== SUPPLIED MATERIAL ==
# # # # # # #

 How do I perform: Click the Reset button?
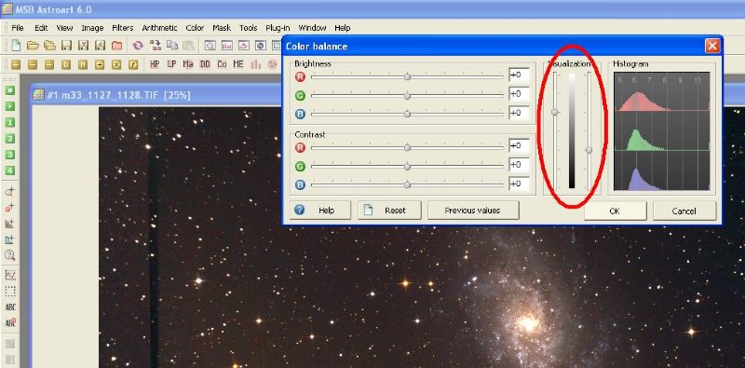click(x=389, y=211)
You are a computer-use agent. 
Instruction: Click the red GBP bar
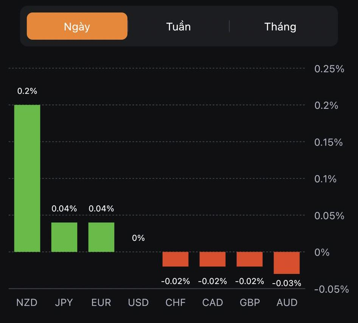[250, 259]
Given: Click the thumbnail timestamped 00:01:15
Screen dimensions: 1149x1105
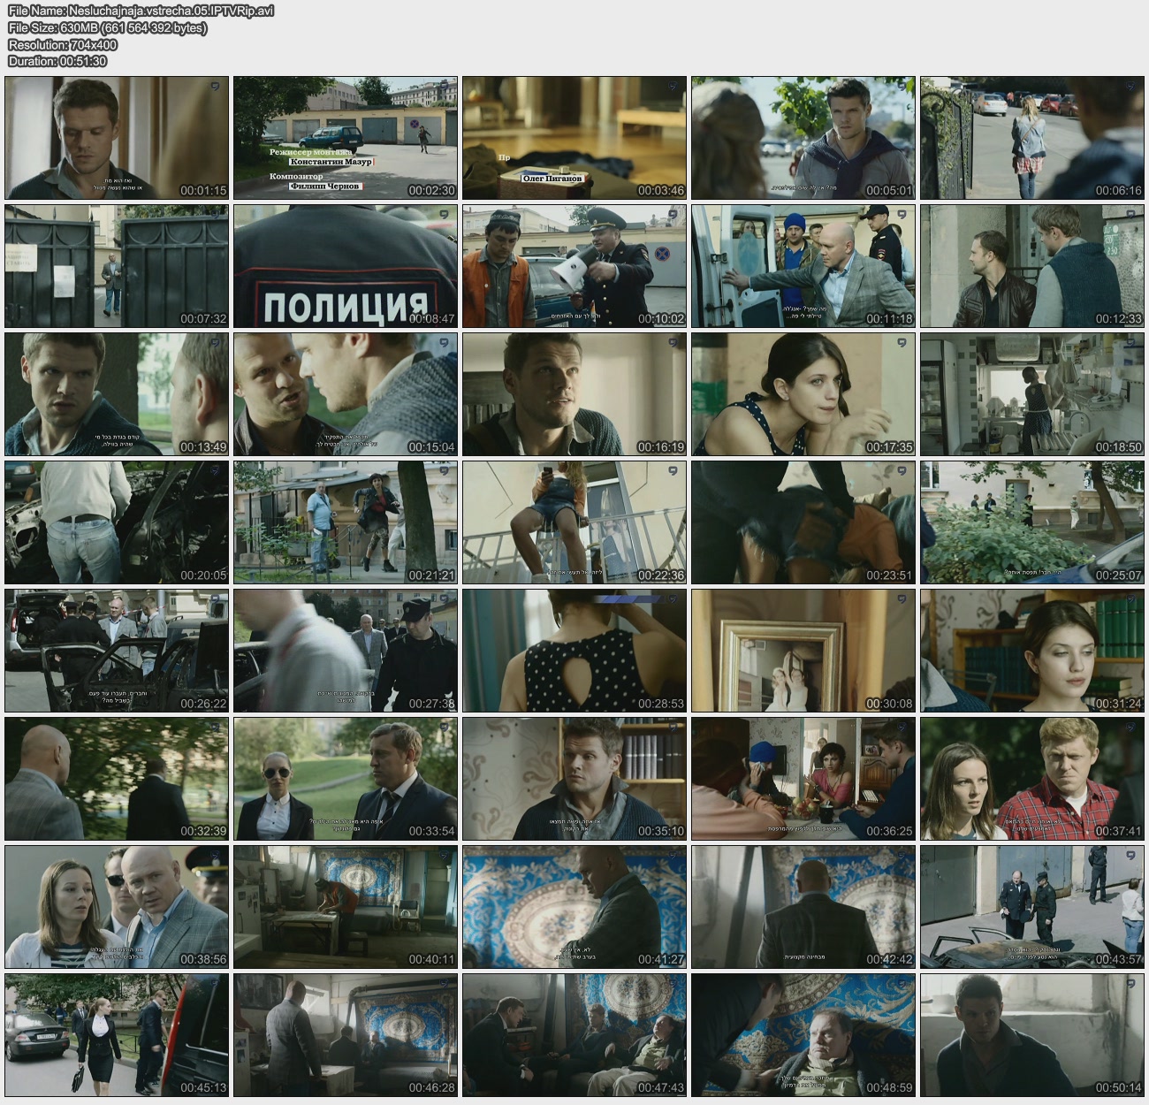Looking at the screenshot, I should (117, 138).
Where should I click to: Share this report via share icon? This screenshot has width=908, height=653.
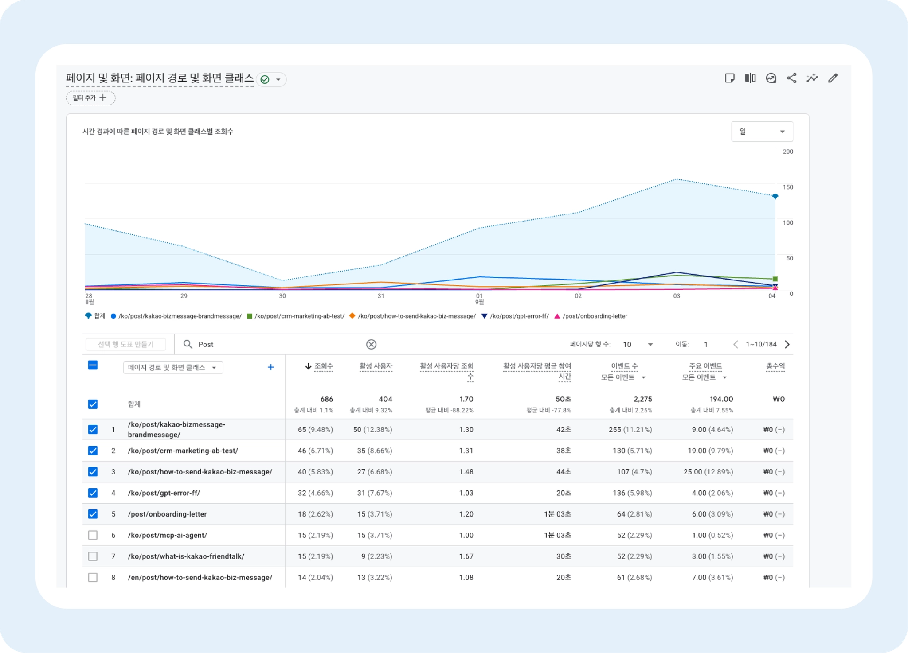tap(792, 78)
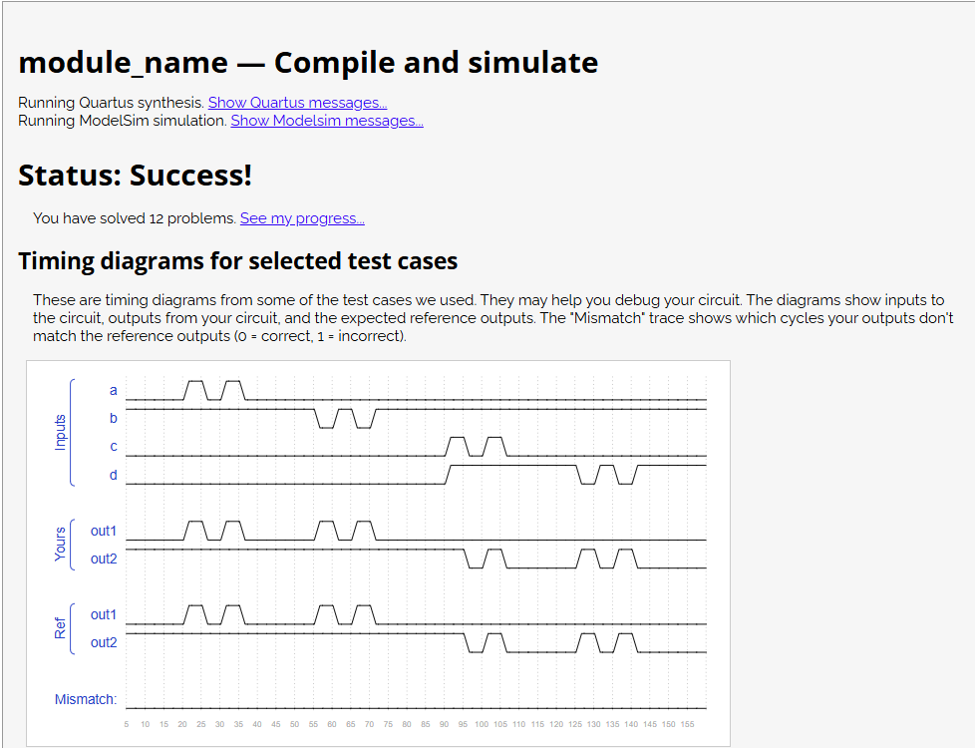Viewport: 975px width, 748px height.
Task: Open the "Show Modelsim messages..." link
Action: (326, 120)
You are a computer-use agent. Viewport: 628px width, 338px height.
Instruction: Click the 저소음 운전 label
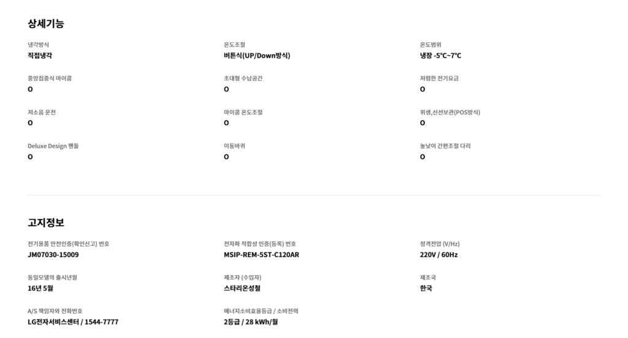tap(42, 112)
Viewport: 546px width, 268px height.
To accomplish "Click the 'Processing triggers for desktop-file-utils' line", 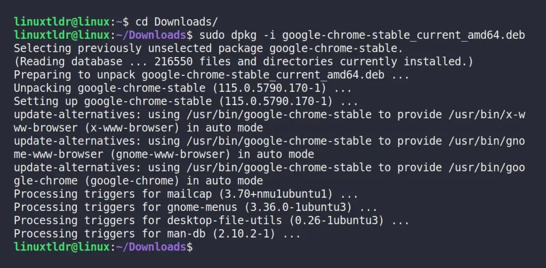I will click(x=211, y=221).
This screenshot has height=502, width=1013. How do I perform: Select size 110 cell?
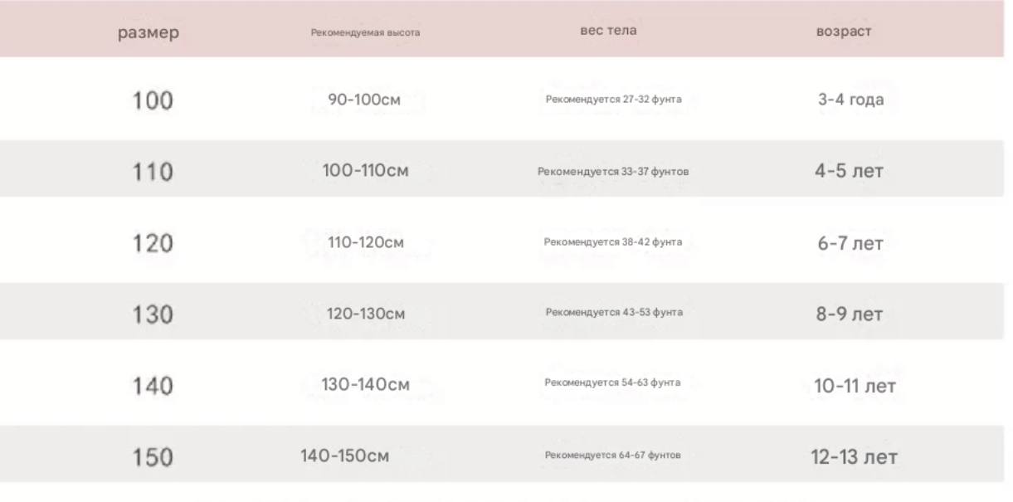[x=153, y=173]
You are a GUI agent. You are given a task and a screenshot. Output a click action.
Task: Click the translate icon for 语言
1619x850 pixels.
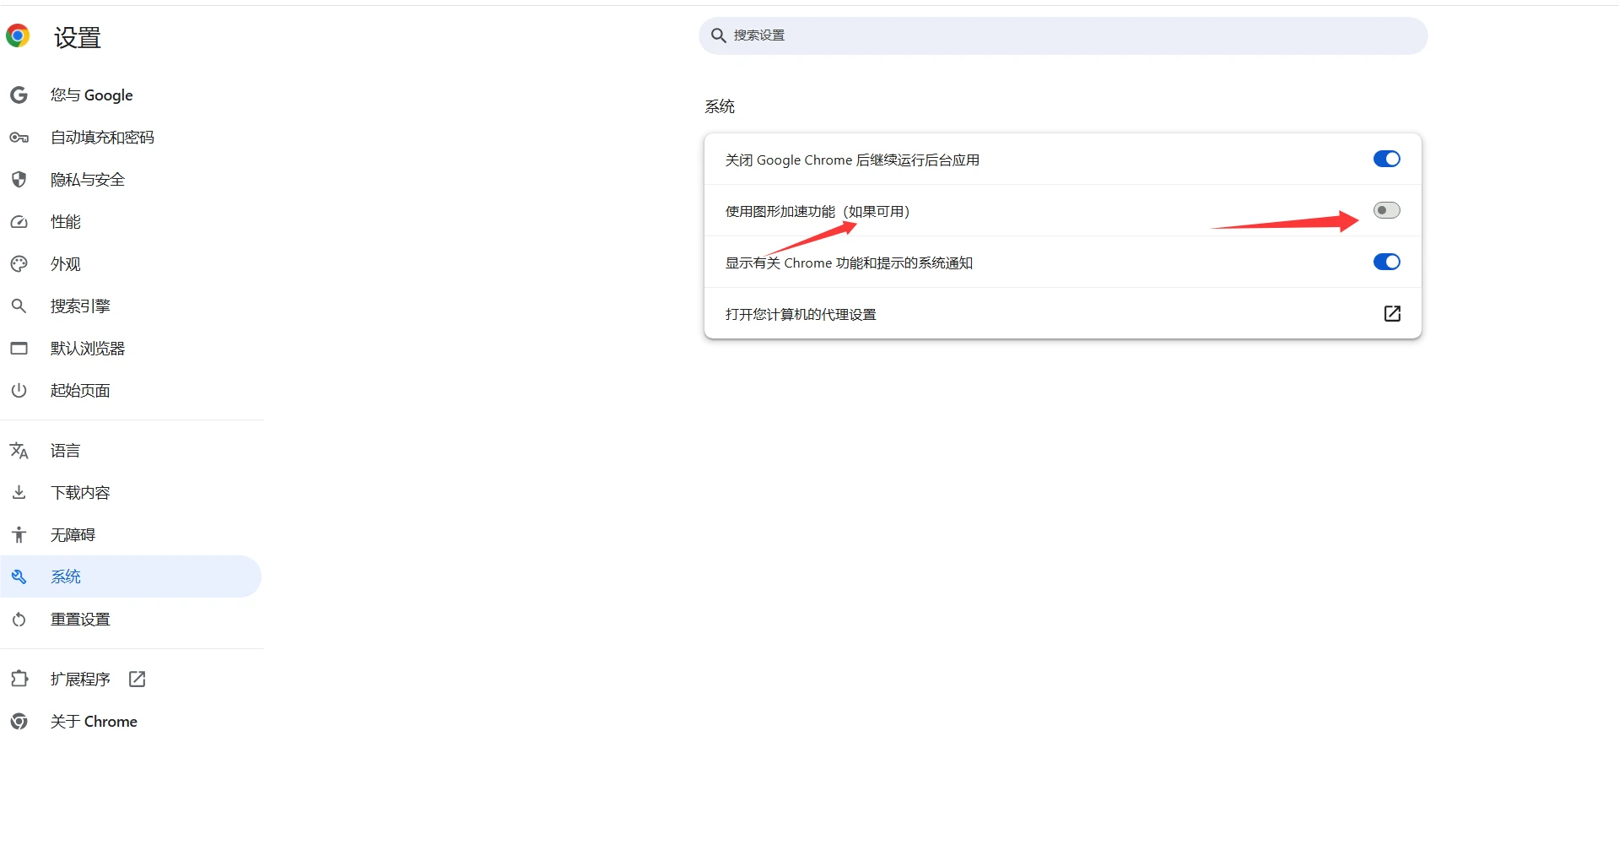tap(19, 451)
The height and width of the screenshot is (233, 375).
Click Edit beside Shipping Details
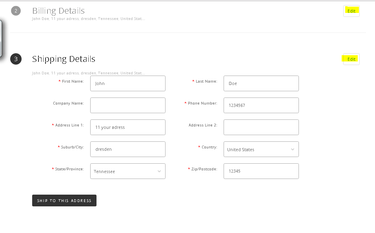(x=351, y=59)
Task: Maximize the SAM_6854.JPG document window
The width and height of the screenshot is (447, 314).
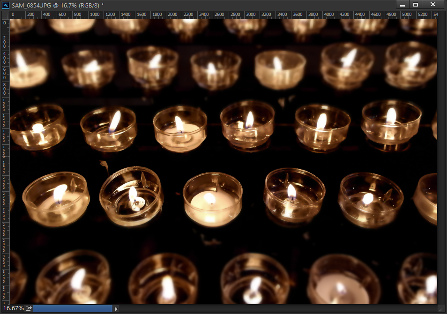Action: (x=416, y=5)
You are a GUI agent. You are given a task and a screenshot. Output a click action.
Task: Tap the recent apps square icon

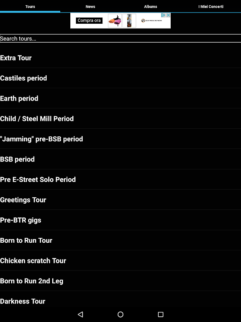161,314
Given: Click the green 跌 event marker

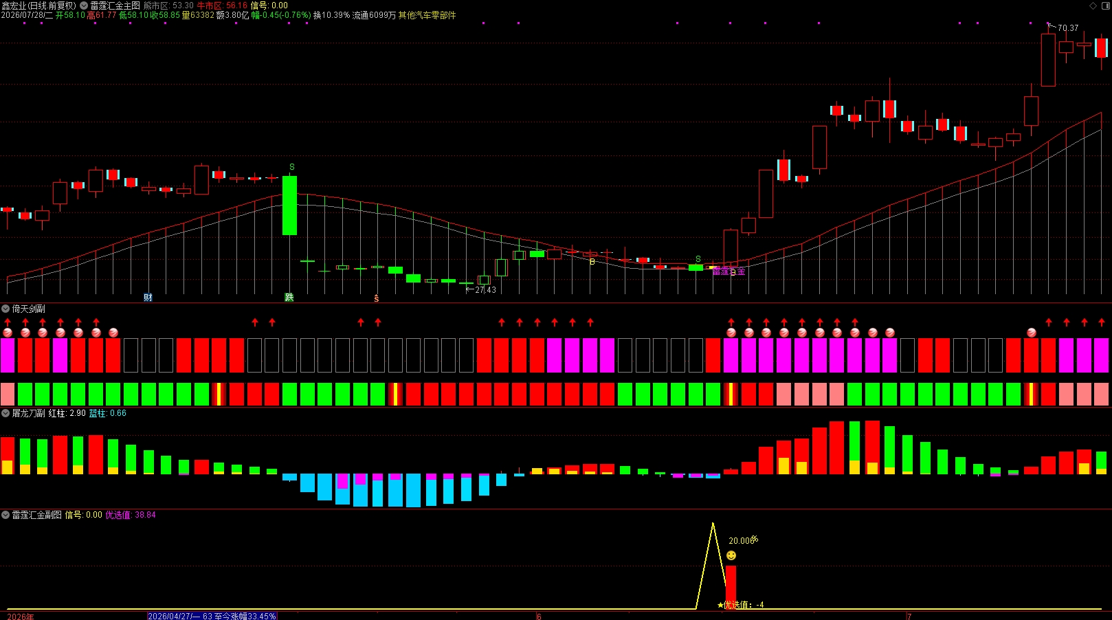Looking at the screenshot, I should pos(289,298).
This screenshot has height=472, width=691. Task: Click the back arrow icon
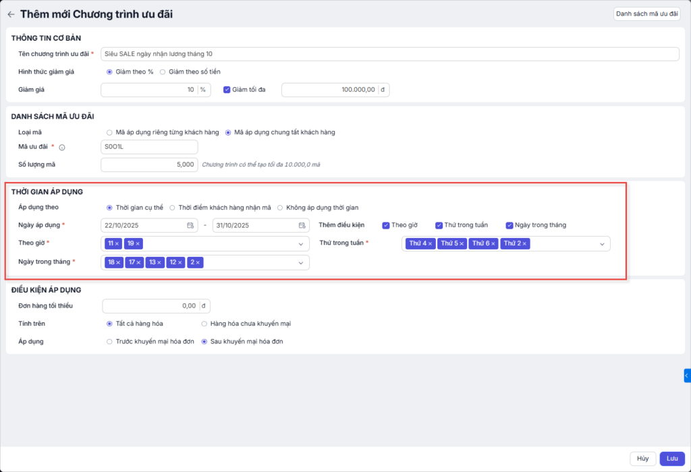(11, 14)
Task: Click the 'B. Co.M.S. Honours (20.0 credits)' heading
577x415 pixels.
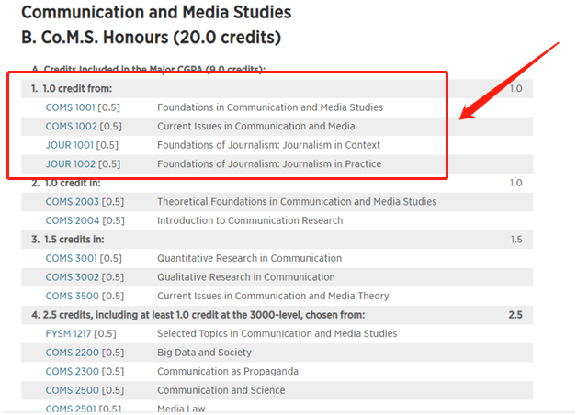Action: 150,39
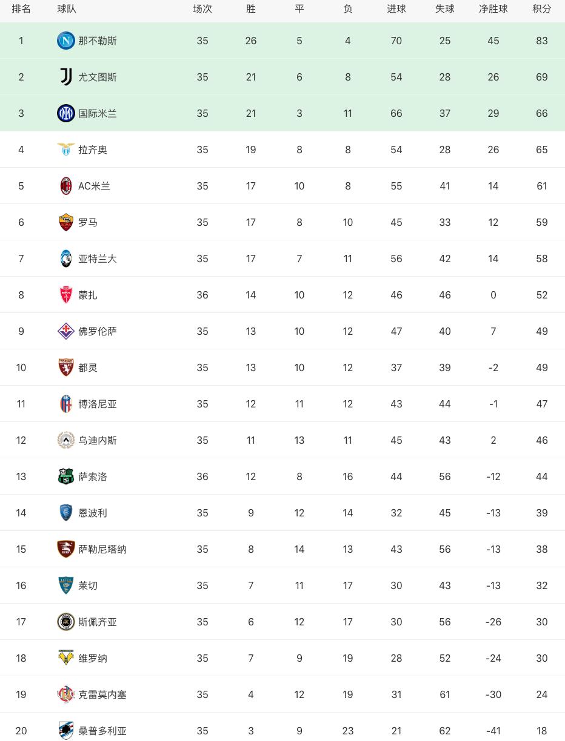
Task: Click the Lazio eagle logo
Action: [65, 150]
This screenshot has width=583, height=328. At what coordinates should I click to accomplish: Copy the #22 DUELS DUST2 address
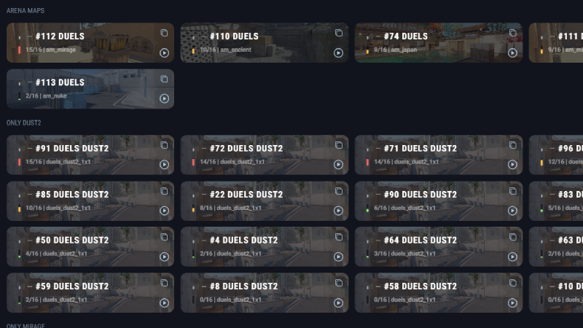click(338, 192)
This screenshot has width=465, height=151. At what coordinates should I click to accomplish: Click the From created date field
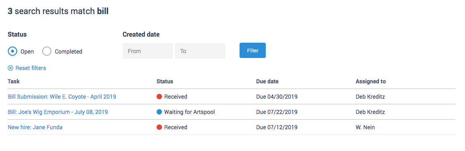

# # # # # # #

== STATED EXERCISE ==
Print word for word the lines of the entries above, starting at the line that contains "This screenshot has height=502, width=1013." and stopping after the line that contains "(x=351, y=59)". Leave the pictures out.

== SOLUTION TO THIS TASK ==
This screenshot has height=502, width=1013. How do I perform: Select size 110 cell?
[x=153, y=173]
You are a GUI agent. You are given a task and a screenshot. Output a click action.
Task: Click the translate icon for 语言
1619x850 pixels.
tap(19, 451)
The height and width of the screenshot is (233, 375).
Click Edit beside Shipping Details
(x=351, y=59)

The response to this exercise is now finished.